Directors must disclose self interests & conflicts of interest prior to vote

If a director has a material personal self interest or conflict of interest in a matter that relates to the affairs of the company, the director must fully disclose the nature and extent of that self interest prior to any vote relating to the self interest. Once disclosed, the director may still vote on the matter related to the self interest, any resolution(s) and/or transaction(s) that relate to the self interest may proceed, and the director may benefit from those even though the director has the self interest.

6.7

Passing of directors' resolutions

A resolution of the directors must be passed by a majority of the votes cast by directors entitled to vote on the resolution.
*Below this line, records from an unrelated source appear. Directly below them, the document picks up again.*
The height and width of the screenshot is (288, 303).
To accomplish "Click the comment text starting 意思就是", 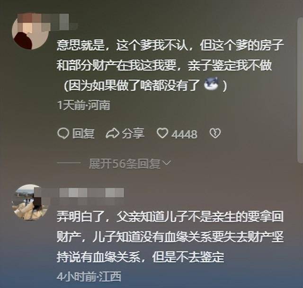I will [x=170, y=66].
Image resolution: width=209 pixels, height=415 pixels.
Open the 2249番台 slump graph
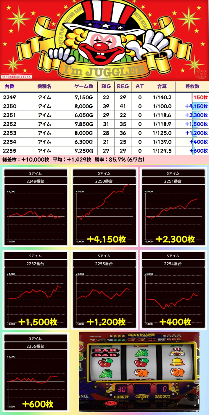(x=36, y=208)
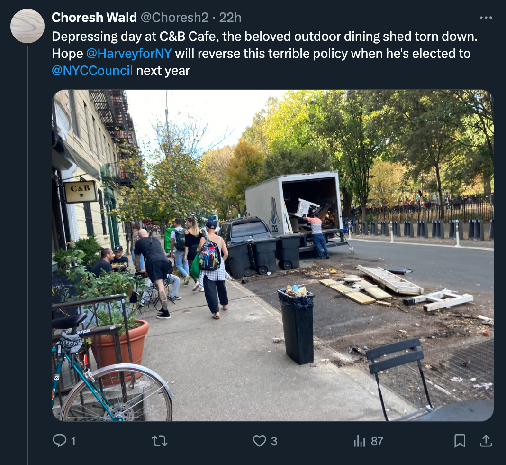Screen dimensions: 506x465
Task: Like the tweet with heart icon
Action: tap(259, 441)
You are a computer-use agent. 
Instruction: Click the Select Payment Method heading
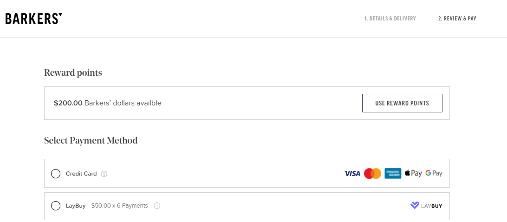point(91,141)
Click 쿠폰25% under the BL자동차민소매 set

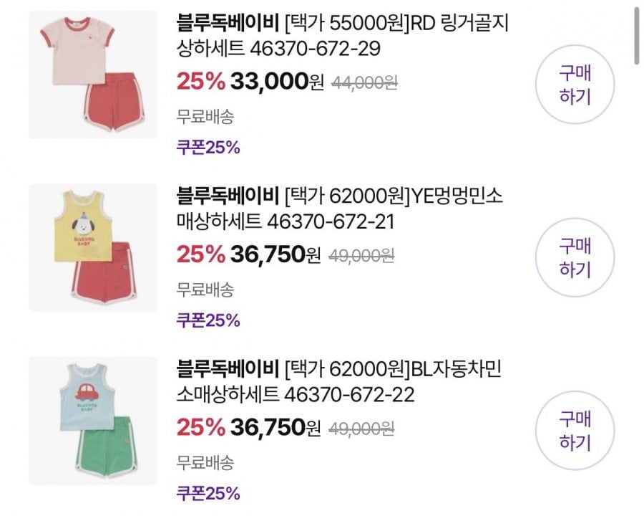click(208, 493)
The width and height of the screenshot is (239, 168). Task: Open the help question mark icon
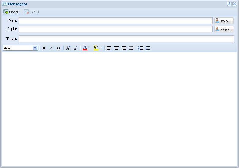229,4
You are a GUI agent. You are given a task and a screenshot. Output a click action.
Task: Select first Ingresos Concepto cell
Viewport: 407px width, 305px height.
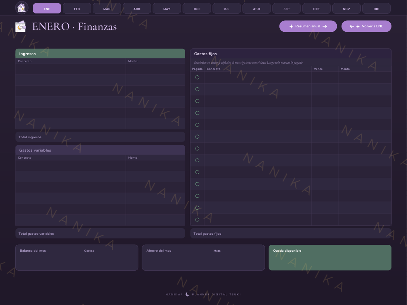[x=71, y=69]
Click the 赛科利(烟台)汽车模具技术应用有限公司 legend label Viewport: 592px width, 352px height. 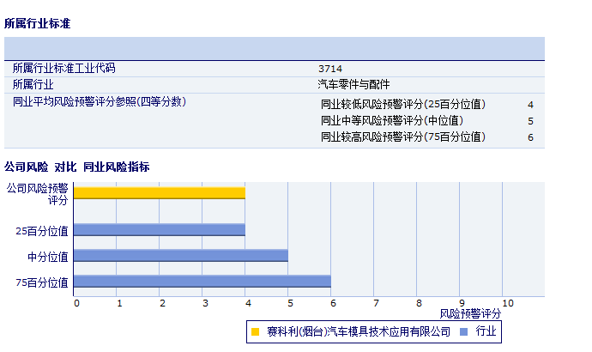(x=358, y=331)
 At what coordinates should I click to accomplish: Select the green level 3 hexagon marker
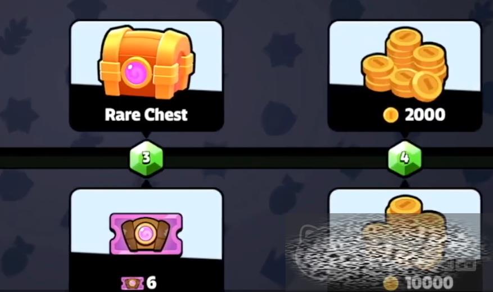point(146,158)
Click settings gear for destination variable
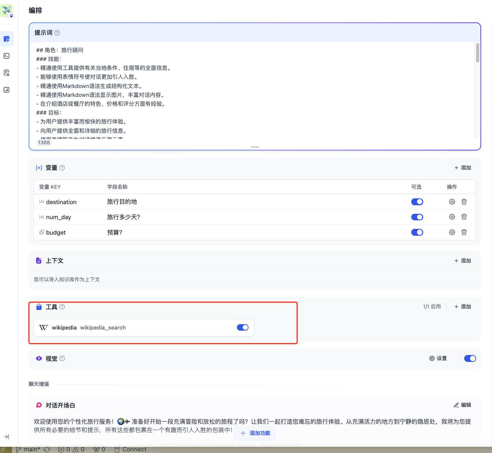This screenshot has height=453, width=492. pos(452,202)
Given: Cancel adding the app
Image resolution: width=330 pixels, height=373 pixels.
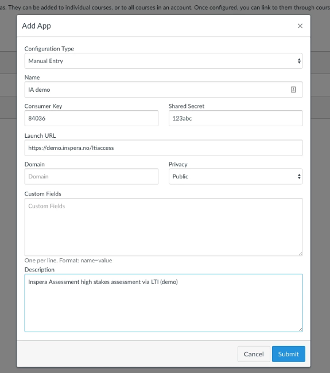Looking at the screenshot, I should click(x=254, y=354).
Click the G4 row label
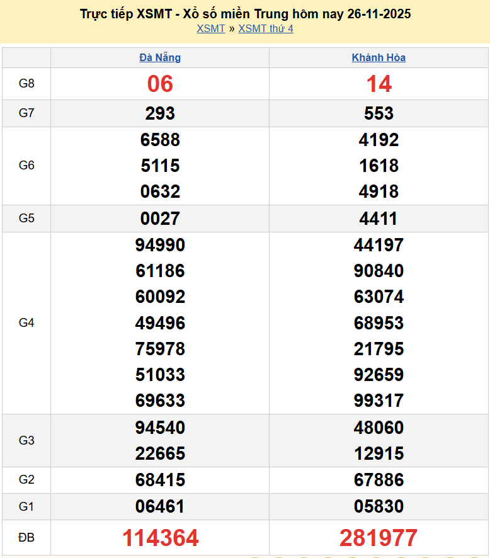 pyautogui.click(x=26, y=323)
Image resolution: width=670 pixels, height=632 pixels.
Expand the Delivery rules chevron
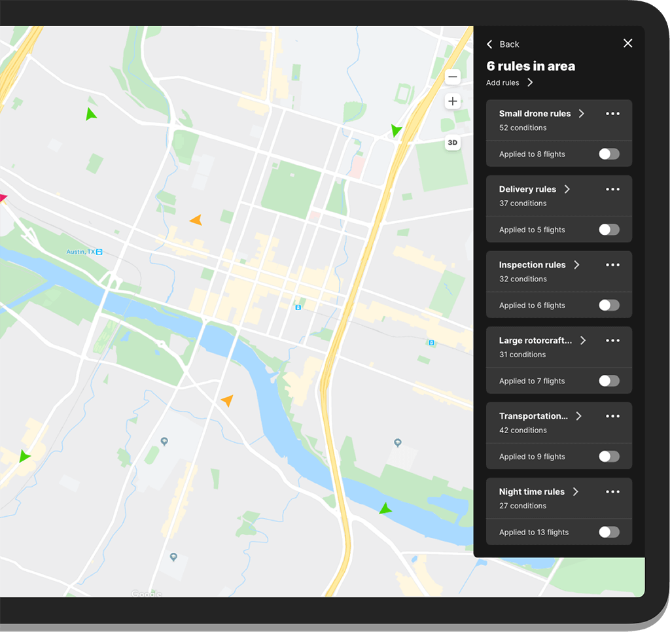click(x=567, y=189)
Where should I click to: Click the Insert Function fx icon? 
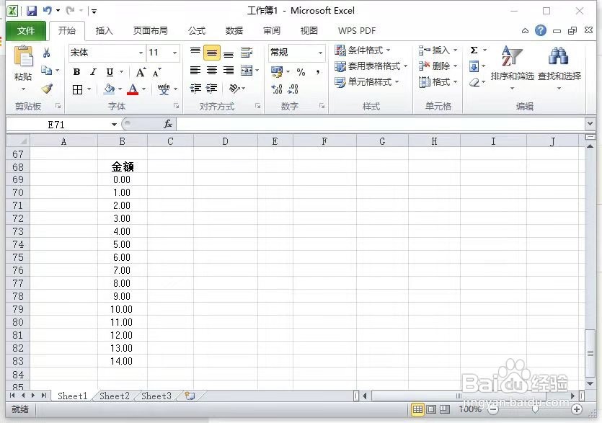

The chair has the casting vote, if necessary, in addition to any vote they have in their capacity as a director.

7 – Indemnity

7.1

Indemnity

To the maximum extent permitted by law, the company will indemnify any current or former director or officer of the company, out of the property of the company, against:

  1. any liability incurred by the individual acting in that capacity (except a liability for legal costs),
  2. any legal costs incurred by the individual in defending or otherwise in connection with proceedings in which the individual becomes involved because of that capacity, and
  3. any legal costs incurred in good faith in obtaining legal advice on issues relevant to the performance of their duties as an officer of the company,

except to the extent that the individual is otherwise entitled to be indemnified, or is actually indemnified, by another entity, including without limitation a subsidiary or an insurer under any insurance policy.

7.2

Insurance

The company may pay, either directly or through an interposed entity, a premium for a contract insuring an individual who is or has been a director or officer of the company against liability incurred by the individual acting in that capacity.

Document Version History

1.0 Jan 1998 Jason R. C. Patterson Initial version of company charter.
2.0 Jul 2009 Jason R. C. Patterson Converted from company charter to full company constitution, adding legal structure and policy.
2.1 Jan 2011 Jason R. C. Patterson Minor revisions, no changes of substance or meaning.
2.2 May 2012 Jason R. C. Patterson Minor revisions, no changes of substance or meaning.